=== EXCERPTED DATA ===

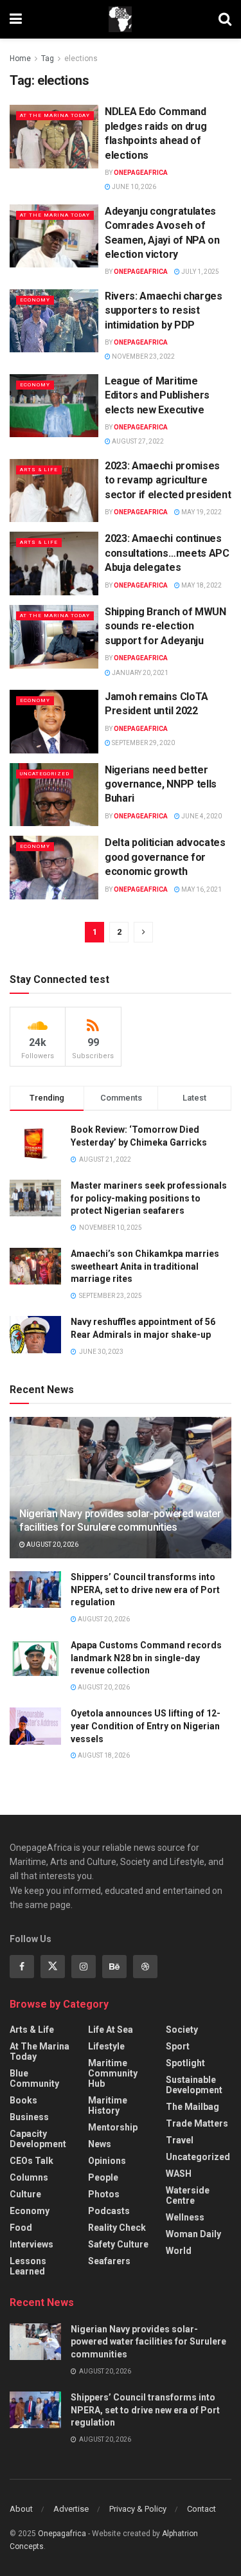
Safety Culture (118, 2244)
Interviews (31, 2244)
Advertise (71, 2509)
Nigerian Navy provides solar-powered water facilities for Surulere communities (120, 1520)
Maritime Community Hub (113, 2073)
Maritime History (107, 2105)
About (21, 2509)
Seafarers (109, 2261)
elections (81, 58)
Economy (35, 300)
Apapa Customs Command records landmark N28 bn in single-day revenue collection (146, 1657)
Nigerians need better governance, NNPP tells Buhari (161, 784)
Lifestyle (106, 2046)
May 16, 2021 (201, 889)
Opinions (107, 2161)
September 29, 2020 (143, 742)
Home (20, 58)
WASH (179, 2173)
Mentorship (113, 2127)
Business (29, 2117)
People (103, 2177)
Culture (25, 2194)
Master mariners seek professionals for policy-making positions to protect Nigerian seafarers (149, 1198)
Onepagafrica (62, 2533)
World (179, 2251)
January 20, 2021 (139, 672)
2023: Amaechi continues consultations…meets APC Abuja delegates (167, 552)
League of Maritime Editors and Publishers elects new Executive (157, 395)
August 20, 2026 (51, 1544)
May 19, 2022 (201, 512)
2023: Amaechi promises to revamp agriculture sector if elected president (168, 480)
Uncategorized (44, 774)
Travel (179, 2140)
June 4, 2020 (201, 816)
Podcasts (109, 2211)
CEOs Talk (31, 2161)
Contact (201, 2509)
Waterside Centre (188, 2195)
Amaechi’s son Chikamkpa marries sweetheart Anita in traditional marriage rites (145, 1266)
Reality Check (117, 2227)
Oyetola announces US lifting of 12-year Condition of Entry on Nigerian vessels (145, 1725)
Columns (29, 2177)
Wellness (185, 2217)
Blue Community (34, 2078)
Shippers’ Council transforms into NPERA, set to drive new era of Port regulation (145, 1589)
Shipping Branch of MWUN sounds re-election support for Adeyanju (165, 626)
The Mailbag (192, 2107)
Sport (178, 2046)
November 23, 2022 (143, 356)
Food (21, 2227)
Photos (104, 2194)
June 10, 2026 (133, 186)
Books (23, 2100)
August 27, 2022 (137, 441)
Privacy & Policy (137, 2509)
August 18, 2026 (103, 1755)
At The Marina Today (55, 115)
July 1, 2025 (199, 271)
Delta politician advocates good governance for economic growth (165, 857)
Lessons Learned (28, 2266)
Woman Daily (193, 2234)
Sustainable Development (194, 2085)
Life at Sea (110, 2029)
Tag (47, 58)
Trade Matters (197, 2123)
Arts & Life (39, 470)
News (99, 2144)
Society (182, 2029)
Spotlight (185, 2063)
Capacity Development (38, 2139)
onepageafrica (141, 172)
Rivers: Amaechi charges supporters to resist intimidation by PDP (163, 310)
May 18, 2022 (201, 585)
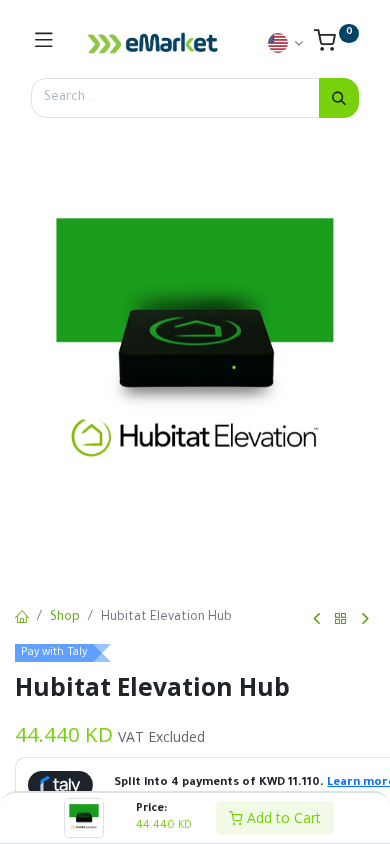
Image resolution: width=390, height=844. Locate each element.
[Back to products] (341, 619)
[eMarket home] (153, 43)
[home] (22, 619)
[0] (336, 46)
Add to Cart (282, 817)
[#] (44, 43)
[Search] (339, 98)
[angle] (316, 619)
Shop (65, 618)
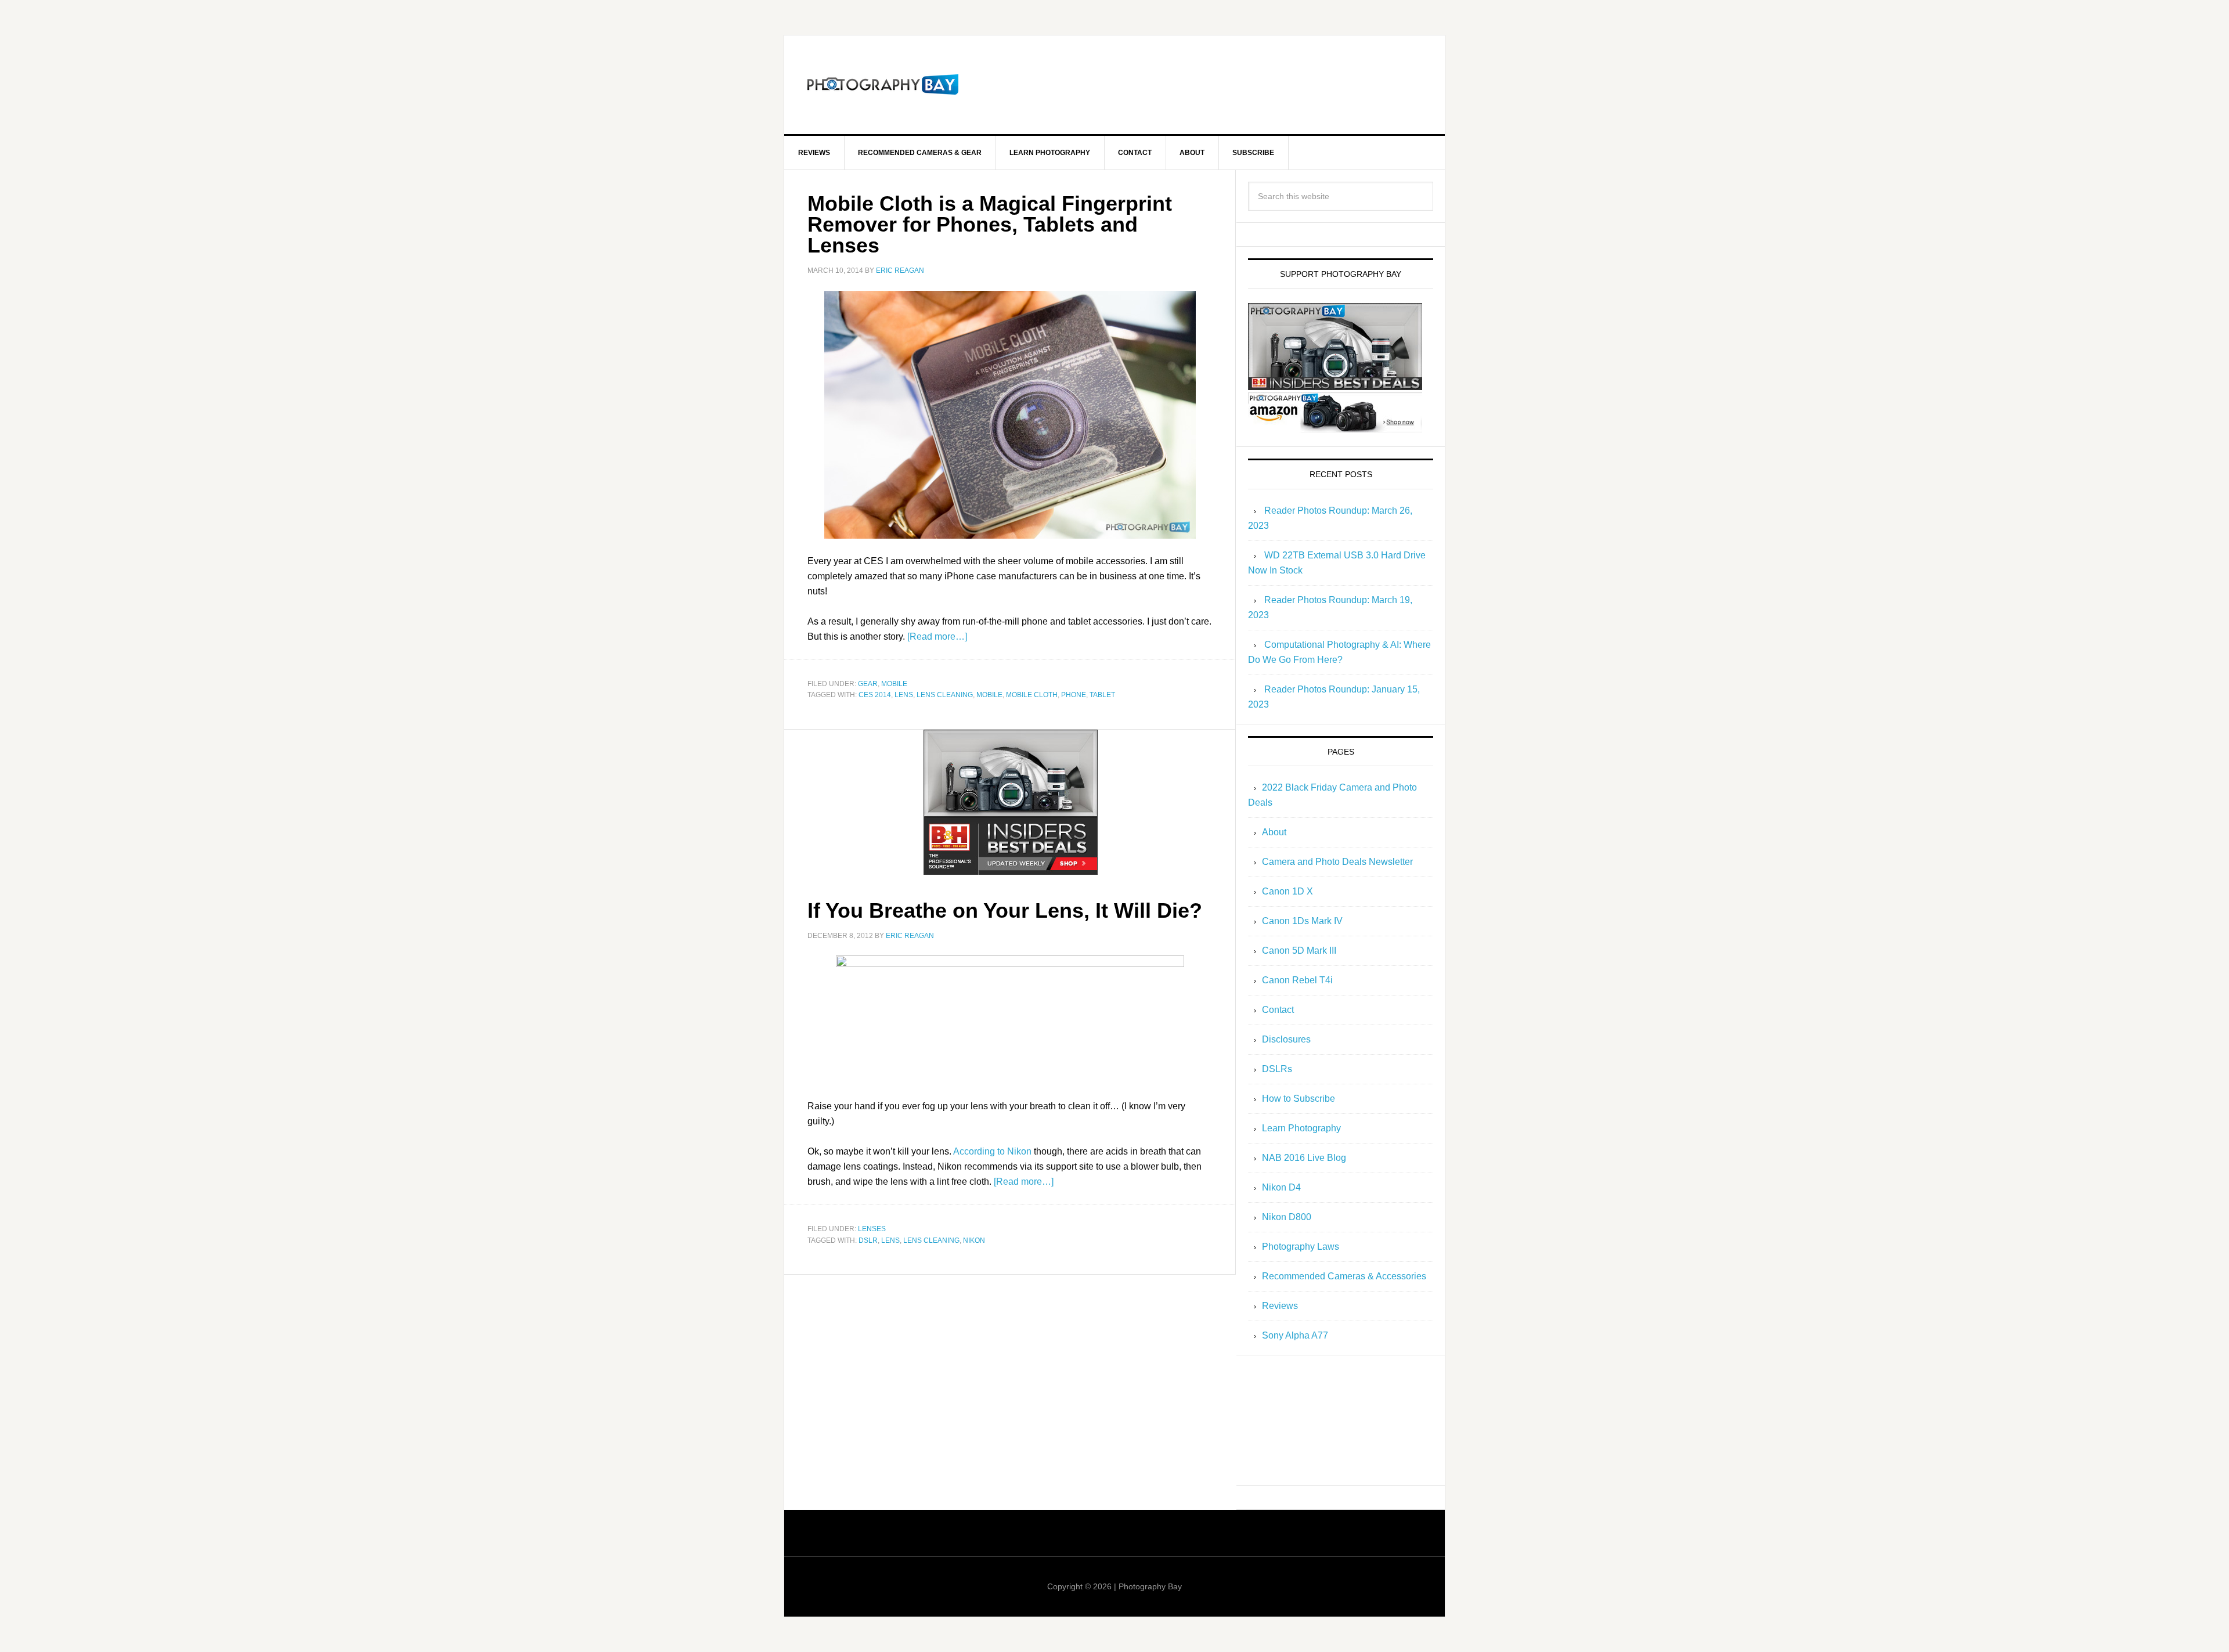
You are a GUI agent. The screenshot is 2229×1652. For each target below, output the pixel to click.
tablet (1102, 695)
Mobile (894, 684)
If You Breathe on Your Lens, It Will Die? (1004, 910)
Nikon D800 (1286, 1217)
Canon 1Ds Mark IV (1302, 921)
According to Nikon (992, 1151)
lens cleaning (945, 695)
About (1274, 832)
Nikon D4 (1281, 1187)
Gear (868, 684)
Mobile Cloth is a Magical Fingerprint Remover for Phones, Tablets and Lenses (989, 224)
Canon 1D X (1287, 891)
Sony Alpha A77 (1295, 1335)
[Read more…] (937, 636)
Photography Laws (1300, 1246)
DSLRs (1277, 1069)
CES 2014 (875, 695)
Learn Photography (1301, 1128)
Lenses (872, 1229)
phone (1073, 695)
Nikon (974, 1240)
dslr (868, 1240)
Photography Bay (882, 85)
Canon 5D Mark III (1299, 950)
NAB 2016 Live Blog (1304, 1158)
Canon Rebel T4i (1297, 980)
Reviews (1280, 1306)
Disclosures (1286, 1039)
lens (904, 695)
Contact (1278, 1010)
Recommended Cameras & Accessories (1344, 1276)
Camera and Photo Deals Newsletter (1337, 862)
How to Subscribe (1298, 1098)
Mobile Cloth (1032, 695)
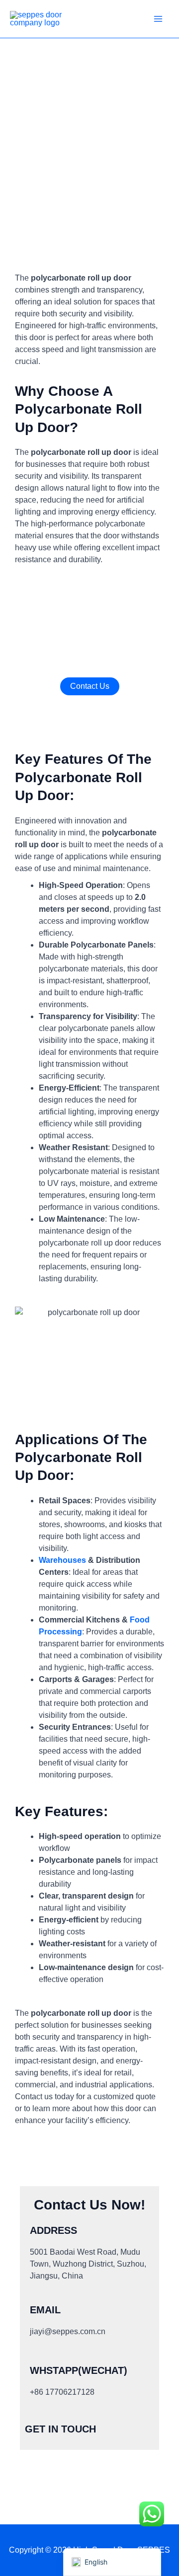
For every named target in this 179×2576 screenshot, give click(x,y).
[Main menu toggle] (158, 19)
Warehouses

===

• **WHAT IS NEEDED**
What you return must be the lines above that run from the line with "May 16, 2021 (201, 889)" to the line with "January 20, 2021 (139, 672)", inclusive, each copied exactly.

• **SOLUTION BELOW**
May 16, 2021 (201, 889)
Opinions (107, 2161)
September 29, 2020 (143, 742)
Home (20, 58)
WASH (179, 2173)
Mentorship (113, 2127)
Business (29, 2117)
People (103, 2177)
Culture (25, 2194)
Master mariners seek professionals for policy-making positions to protect Nigerian seafarers (149, 1198)
Onepagafrica (62, 2533)
World (179, 2251)
January 20, 2021 (139, 672)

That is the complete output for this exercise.